Angiotensin-converting enzyme (ACE) inhibition has been shown to improve clinical
myocardial ischemia in patients with
syndrome X (angina pectoris, positive treadmill exercise test, normal coronary angiograms, and no evidence of coronary
spasm). This study was conducted to investigate the effects of long-term
ACE inhibitors on endothelial
nitric oxide (NO) metabolism and coronary microvascular function in patients with syndrome X. After a 2-week washout period, 20 patients with syndrome X were randomized to receive either
enalapril, an
ACE inhibitor, 5 mg twice daily (n = 10) or placebo (n = 10) in a double-blind design for 8 weeks. Another 6 age- and gender-matched subjects with negative treadmill exercise tests were also studied as controls. Compared with control subjects, patients with syndrome X had significantly reduced coronary flow reserve, reduced plasma levels of
nitrate and
nitrite (NOx), and a reduced plasma
L-arginine to
asymmetric dimethylarginine (ADMA) ratio (an index of systemic NO metabolism), as well as reduced endothelial function. These patients also had increased plasma levels of ADMA, which is an endogenous inhibitor of
NO synthase and of
von Willebrand factor, a marker of endothelial injury. Baseline characteristics including exercise performance and coronary flow reserve were similar between
enalapril and placebo groups. After an 8-week treatment period, exercise duration (p = 0.001) and coronary flow reserve (p = 0.001) significantly improved with
enalapril but not with placebo.
Enalapril treatment, but not placebo, reduced plasma
von Willebrand factor (p = 0.03) and ADMA levels (p = 0.01) and increased NOx levels (p = 0.01) and the ratio of
L-arginine to ADMA (p <0.01). In patients with syndrome X, the plasma NOx level was positively and ADMA level inversely correlated with coronary flow reserve before and after the treatment. In conclusion, long-term
ACE inhibitor treatment with
enalapril improved coronary microvascular function as well as
myocardial ischemia in patients with syndrome X. This may be related to the improvement of endothelial NO bioavailability with the reduction of plasma ADMA levels.

Dataset excerpts -

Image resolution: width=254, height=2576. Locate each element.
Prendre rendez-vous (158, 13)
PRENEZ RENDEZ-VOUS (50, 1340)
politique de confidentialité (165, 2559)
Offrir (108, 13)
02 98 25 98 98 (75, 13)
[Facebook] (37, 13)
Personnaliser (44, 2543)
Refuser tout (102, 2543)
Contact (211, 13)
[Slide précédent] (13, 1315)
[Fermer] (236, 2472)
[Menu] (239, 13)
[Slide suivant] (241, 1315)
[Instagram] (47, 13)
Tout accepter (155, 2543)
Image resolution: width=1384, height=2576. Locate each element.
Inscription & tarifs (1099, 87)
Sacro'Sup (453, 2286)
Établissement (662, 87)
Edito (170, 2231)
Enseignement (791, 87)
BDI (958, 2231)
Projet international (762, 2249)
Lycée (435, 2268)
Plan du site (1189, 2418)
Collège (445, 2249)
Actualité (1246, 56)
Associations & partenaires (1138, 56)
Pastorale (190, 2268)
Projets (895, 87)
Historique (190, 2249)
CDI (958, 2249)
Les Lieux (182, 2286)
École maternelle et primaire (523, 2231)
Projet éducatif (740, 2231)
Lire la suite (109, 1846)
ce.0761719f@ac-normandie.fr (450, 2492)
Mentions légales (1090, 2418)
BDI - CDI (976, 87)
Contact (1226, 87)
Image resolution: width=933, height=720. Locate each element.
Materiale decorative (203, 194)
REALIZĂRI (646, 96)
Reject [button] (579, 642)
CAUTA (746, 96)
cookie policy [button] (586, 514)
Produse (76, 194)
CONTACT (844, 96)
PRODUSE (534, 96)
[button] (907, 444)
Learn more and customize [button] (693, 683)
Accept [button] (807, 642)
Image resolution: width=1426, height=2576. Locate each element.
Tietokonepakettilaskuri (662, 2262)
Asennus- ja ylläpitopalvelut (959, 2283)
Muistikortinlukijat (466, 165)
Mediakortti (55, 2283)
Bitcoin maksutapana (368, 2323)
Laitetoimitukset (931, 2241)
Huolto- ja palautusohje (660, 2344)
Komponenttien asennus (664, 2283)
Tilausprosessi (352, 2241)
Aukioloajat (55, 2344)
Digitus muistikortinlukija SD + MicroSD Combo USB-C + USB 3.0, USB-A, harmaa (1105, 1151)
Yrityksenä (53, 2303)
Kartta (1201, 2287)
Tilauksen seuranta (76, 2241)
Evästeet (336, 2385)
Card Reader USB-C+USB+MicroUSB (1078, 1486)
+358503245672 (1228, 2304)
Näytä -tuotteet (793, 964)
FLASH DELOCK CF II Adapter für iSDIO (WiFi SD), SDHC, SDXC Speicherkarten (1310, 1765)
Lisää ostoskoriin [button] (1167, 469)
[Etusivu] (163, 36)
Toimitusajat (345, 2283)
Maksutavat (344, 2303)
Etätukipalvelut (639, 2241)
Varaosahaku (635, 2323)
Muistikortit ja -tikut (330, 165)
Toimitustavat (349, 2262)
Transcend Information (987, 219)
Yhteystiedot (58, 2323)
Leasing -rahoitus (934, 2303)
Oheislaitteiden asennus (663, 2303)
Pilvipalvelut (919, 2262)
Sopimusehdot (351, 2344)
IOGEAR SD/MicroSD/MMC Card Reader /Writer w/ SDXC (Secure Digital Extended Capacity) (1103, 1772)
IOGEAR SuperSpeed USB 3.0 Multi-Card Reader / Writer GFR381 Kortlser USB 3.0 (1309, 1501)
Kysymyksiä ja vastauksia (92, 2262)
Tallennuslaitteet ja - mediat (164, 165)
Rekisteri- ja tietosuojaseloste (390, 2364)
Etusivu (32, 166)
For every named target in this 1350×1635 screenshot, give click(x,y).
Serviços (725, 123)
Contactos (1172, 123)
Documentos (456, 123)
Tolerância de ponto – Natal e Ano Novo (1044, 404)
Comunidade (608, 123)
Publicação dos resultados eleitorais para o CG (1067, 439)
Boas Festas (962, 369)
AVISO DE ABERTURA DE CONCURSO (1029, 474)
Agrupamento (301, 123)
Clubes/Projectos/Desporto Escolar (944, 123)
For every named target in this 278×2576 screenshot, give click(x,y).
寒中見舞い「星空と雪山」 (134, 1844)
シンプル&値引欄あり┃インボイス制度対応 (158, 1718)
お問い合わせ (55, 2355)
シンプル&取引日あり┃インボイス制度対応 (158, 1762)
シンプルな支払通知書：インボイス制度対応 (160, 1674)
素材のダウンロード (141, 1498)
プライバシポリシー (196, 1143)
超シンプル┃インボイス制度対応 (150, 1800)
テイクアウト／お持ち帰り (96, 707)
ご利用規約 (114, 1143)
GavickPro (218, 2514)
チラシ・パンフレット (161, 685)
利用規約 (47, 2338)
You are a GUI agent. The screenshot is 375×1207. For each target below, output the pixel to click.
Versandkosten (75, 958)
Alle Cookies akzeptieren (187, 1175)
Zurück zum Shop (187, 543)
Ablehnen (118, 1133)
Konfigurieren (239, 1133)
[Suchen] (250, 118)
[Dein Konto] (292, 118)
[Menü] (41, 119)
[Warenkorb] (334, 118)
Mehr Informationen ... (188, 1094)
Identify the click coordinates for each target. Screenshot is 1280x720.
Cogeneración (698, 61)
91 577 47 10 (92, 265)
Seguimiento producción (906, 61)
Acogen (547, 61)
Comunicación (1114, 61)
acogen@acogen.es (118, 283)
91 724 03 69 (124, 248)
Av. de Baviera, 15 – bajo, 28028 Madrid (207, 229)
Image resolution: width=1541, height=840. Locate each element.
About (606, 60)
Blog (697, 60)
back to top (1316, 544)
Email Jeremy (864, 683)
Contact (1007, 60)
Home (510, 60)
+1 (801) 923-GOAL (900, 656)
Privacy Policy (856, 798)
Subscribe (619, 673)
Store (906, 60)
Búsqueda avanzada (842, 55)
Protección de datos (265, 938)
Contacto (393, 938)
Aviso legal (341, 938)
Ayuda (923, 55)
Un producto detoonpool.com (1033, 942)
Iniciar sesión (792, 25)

Your tasks -
A - From the syndrome X abstract, repeat the passage beginning with the words containing "Enalapril treatment, but" and ending with "plasma ADMA levels.".
B - Condense the paragraph of the syndrome X abstract that begins "Angiotensin-converting enzyme (ACE) inhibition" into a shorter version that retains its principal facts.
C - For each statement, state whether it agrees with the syndrome X abstract, and quote the words that decide it.
(i) Patients in the enalapril group took 5 mg twice daily for 8 weeks.
(ii) At baseline, exercise performance differed between the enalapril and placebo groups.
(iii) Placebo lowered plasma ADMA levels.

Answers by task -
A -
Enalapril treatment, but not placebo, reduced plasma
von Willebrand factor (p = 0.03) and ADMA levels (p = 0.01) and increased NOx levels (p = 0.01) and the ratio of
L-arginine to ADMA (p <0.01). In patients with syndrome X, the plasma NOx level was positively and ADMA level inversely correlated with coronary flow reserve before and after the treatment. In conclusion, long-term
ACE inhibitor treatment with
enalapril improved coronary microvascular function as well as
myocardial ischemia in patients with syndrome X. This may be related to the improvement of endothelial NO bioavailability with the reduction of plasma ADMA levels.

B - In a double-blind trial, 20 patients with syndrome X (angina pectoris, a positive treadmill exercise test, normal coronary angiograms and no coronary spasm) received either enalapril, an ACE inhibitor, at 5 mg twice daily (n = 10) or placebo (n = 10) for 8 weeks after a 2-week washout. Six age- and gender-matched subjects with negative treadmill tests served as controls. Compared with the controls, the patients had lower coronary flow reserve, plasma NOx, L-arginine/ADMA ratio and endothelial function, and higher plasma ADMA and von Willebrand factor. The two treatment groups were similar at baseline. Enalapril, but not placebo, improved exercise duration and coronary flow reserve, lowered von Willebrand factor and ADMA, and raised NOx and the L-arginine/ADMA ratio. Before and after treatment, NOx correlated positively and ADMA inversely with coronary flow reserve. Long-term enalapril therefore improved coronary microvascular function and myocardial ischemia in syndrome X, possibly through better endothelial NO bioavailability and lower plasma ADMA.

C -
(i) Yes: "5 mg twice daily (n = 10) or placebo (n = 10) in a double-blind design for 8 weeks"
(ii) No: "Baseline characteristics including exercise performance and coronary flow reserve were similar between enalapril and placebo groups"
(iii) No: "Enalapril treatment, but not placebo, reduced plasma von Willebrand factor (p = 0.03) and ADMA levels (p = 0.01)"